- [WHAT YOU HAVE TO DO]: Leave out every picture, and restate word for word only the lines from the one containing "Where should I" through the end of the material.

----

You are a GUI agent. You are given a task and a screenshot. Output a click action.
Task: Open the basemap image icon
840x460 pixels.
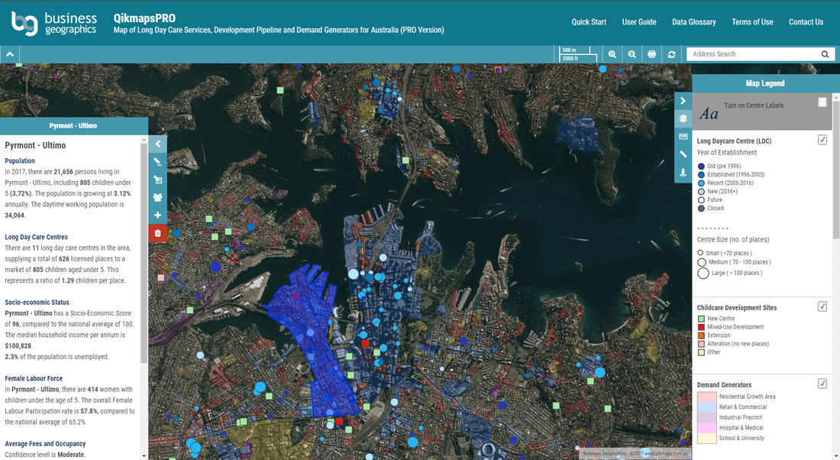tap(683, 136)

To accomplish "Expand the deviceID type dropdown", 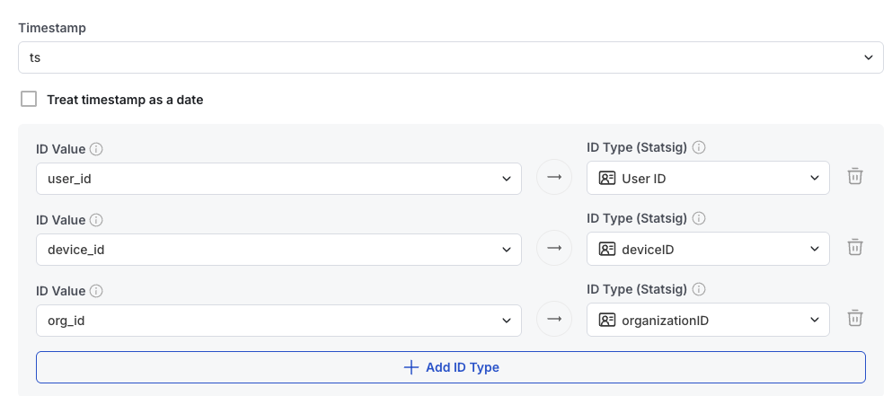I will click(708, 249).
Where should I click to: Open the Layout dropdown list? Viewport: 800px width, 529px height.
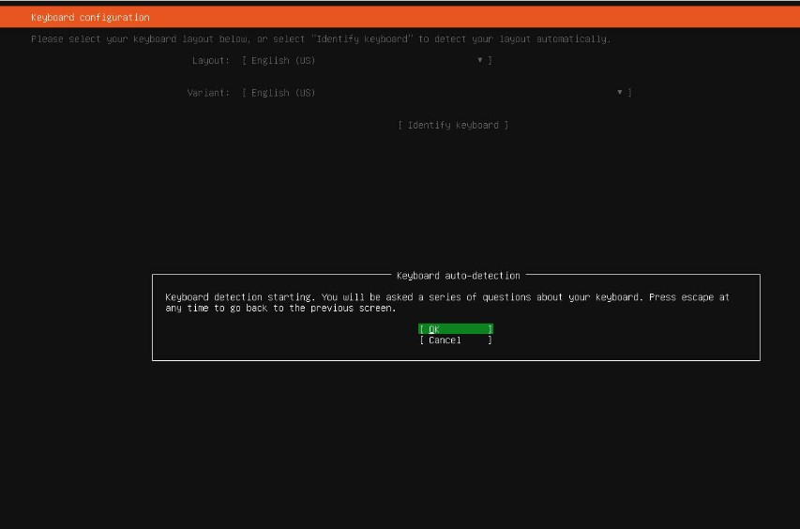[x=366, y=61]
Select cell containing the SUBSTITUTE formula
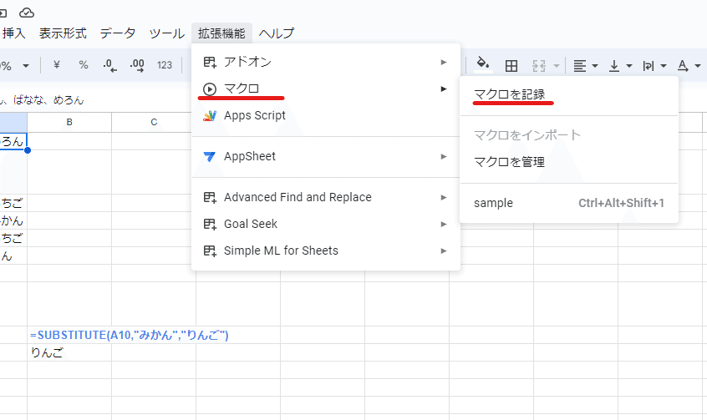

----

- [ANSWER SPACE]:
Where should I click to: Open the Layout dropdown list? Viewport: 800px width, 529px height.
[x=366, y=61]
Select cell containing the SUBSTITUTE formula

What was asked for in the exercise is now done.